"""
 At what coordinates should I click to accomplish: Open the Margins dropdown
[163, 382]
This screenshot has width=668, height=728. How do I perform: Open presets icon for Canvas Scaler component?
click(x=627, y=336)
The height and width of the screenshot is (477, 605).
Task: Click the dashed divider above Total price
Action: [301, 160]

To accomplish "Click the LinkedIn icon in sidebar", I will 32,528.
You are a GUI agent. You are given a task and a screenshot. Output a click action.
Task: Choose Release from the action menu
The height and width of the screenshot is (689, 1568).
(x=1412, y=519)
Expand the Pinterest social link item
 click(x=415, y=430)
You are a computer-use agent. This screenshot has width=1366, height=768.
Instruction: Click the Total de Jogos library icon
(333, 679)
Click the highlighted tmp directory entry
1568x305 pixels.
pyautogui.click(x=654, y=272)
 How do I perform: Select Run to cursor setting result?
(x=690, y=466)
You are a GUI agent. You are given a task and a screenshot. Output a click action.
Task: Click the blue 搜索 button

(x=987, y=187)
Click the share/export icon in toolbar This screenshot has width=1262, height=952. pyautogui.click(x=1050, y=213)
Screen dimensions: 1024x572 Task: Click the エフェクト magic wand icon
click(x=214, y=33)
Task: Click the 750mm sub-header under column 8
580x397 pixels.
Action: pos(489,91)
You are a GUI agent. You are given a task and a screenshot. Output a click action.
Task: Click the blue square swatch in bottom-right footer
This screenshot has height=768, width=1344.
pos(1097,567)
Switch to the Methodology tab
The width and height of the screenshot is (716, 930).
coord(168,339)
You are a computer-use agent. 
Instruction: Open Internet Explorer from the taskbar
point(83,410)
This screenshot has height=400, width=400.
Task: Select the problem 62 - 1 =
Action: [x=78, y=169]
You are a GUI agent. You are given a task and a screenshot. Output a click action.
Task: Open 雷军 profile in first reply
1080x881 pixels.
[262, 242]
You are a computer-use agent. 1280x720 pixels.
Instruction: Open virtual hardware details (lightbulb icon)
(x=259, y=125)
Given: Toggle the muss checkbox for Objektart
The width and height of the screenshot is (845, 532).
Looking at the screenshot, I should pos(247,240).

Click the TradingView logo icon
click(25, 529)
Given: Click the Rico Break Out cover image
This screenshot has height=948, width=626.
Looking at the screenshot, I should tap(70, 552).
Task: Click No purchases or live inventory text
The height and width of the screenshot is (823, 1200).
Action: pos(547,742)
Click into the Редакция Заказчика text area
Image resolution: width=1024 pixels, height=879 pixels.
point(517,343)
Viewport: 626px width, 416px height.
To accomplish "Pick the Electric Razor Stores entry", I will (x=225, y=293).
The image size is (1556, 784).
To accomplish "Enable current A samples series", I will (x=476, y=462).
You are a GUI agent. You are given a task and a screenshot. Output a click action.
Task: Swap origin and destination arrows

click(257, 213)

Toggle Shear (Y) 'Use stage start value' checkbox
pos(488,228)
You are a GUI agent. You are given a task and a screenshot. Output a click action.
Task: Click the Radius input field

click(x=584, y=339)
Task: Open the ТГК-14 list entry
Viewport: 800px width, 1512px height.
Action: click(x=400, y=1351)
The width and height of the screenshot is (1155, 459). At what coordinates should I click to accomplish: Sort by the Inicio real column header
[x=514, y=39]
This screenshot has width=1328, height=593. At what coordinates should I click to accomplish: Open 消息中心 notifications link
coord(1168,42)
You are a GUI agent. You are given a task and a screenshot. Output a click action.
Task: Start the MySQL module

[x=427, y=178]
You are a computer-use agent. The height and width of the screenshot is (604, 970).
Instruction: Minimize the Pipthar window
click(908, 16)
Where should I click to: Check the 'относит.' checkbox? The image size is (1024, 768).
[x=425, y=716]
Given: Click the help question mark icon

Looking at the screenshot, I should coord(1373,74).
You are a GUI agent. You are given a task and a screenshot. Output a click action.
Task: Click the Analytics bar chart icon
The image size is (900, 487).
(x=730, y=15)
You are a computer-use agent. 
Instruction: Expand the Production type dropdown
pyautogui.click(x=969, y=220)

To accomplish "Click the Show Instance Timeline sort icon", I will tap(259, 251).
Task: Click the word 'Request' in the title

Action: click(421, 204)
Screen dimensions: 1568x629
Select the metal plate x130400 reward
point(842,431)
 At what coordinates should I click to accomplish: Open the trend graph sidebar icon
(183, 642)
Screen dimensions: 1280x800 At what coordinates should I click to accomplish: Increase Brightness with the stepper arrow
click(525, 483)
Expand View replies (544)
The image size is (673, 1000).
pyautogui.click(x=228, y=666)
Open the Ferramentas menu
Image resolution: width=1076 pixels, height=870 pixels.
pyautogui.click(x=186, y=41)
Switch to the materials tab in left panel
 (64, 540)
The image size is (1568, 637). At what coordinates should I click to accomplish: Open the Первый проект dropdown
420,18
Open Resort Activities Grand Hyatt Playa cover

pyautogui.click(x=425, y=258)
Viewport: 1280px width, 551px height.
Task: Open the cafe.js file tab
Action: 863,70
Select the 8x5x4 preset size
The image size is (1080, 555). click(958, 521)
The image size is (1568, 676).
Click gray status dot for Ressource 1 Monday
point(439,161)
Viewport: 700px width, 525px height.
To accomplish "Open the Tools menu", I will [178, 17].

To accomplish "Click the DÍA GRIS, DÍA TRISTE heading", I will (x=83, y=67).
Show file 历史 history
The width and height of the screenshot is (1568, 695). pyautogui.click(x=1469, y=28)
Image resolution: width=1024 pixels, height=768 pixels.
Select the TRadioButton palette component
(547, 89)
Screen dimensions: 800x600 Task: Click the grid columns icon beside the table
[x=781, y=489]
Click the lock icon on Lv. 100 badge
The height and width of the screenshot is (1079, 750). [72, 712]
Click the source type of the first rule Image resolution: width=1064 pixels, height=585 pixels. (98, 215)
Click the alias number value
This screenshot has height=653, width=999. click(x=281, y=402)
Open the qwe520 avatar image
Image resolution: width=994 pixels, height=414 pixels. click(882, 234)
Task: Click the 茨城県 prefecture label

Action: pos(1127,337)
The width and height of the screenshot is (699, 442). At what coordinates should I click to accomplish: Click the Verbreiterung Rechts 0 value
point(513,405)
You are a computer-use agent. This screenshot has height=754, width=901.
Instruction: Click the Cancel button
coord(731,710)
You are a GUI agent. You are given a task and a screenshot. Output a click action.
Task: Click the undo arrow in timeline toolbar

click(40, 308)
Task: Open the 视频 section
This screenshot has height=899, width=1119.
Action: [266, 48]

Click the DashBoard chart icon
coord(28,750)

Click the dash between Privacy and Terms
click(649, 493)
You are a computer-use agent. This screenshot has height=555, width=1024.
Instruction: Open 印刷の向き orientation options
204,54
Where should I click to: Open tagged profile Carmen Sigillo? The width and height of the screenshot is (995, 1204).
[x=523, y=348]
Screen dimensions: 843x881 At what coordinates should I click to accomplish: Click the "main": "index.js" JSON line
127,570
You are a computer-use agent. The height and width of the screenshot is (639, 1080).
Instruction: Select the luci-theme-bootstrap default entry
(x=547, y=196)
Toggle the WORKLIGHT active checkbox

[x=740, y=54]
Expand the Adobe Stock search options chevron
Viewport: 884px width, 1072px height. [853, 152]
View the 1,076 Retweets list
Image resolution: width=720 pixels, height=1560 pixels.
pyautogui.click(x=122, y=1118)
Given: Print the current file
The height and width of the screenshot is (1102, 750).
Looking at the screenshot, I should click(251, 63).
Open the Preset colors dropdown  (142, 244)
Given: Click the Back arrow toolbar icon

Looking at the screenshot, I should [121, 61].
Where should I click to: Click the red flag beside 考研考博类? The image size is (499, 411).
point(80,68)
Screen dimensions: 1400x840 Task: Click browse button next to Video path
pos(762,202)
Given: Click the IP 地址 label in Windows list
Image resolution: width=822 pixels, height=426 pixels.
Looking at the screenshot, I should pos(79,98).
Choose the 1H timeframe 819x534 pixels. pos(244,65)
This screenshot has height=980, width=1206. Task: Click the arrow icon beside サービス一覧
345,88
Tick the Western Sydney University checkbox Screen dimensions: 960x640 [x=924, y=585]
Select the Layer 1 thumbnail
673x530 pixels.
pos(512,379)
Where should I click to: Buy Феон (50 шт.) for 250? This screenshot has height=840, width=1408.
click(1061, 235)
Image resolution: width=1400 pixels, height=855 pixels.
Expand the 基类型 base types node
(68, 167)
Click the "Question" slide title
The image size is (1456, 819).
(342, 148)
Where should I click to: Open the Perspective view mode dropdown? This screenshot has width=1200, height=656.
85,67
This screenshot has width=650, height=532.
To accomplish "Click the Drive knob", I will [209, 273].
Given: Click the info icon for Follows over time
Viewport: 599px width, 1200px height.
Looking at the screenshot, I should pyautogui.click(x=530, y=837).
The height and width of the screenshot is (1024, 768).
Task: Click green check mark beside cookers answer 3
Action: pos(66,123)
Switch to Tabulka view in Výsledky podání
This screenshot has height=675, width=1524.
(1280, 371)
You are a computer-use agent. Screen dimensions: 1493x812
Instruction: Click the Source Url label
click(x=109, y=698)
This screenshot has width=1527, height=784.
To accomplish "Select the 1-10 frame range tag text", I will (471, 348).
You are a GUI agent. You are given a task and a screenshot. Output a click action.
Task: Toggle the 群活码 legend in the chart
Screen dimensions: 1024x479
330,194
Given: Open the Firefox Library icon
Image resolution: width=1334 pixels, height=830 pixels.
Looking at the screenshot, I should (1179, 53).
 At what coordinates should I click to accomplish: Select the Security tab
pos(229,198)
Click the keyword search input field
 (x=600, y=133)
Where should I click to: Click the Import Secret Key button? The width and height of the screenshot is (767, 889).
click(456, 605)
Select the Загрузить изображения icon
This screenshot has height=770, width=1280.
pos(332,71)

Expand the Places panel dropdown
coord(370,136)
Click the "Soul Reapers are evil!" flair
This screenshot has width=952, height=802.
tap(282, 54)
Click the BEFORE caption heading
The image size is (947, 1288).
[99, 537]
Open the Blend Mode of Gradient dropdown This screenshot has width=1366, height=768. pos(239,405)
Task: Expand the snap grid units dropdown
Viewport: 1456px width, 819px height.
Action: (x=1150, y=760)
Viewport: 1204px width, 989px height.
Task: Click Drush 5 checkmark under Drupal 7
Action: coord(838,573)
"""
Copy every line of the data where "current" is found.

To accomplish "Enable current A samples series", I will (x=476, y=462).
Given: Print the current file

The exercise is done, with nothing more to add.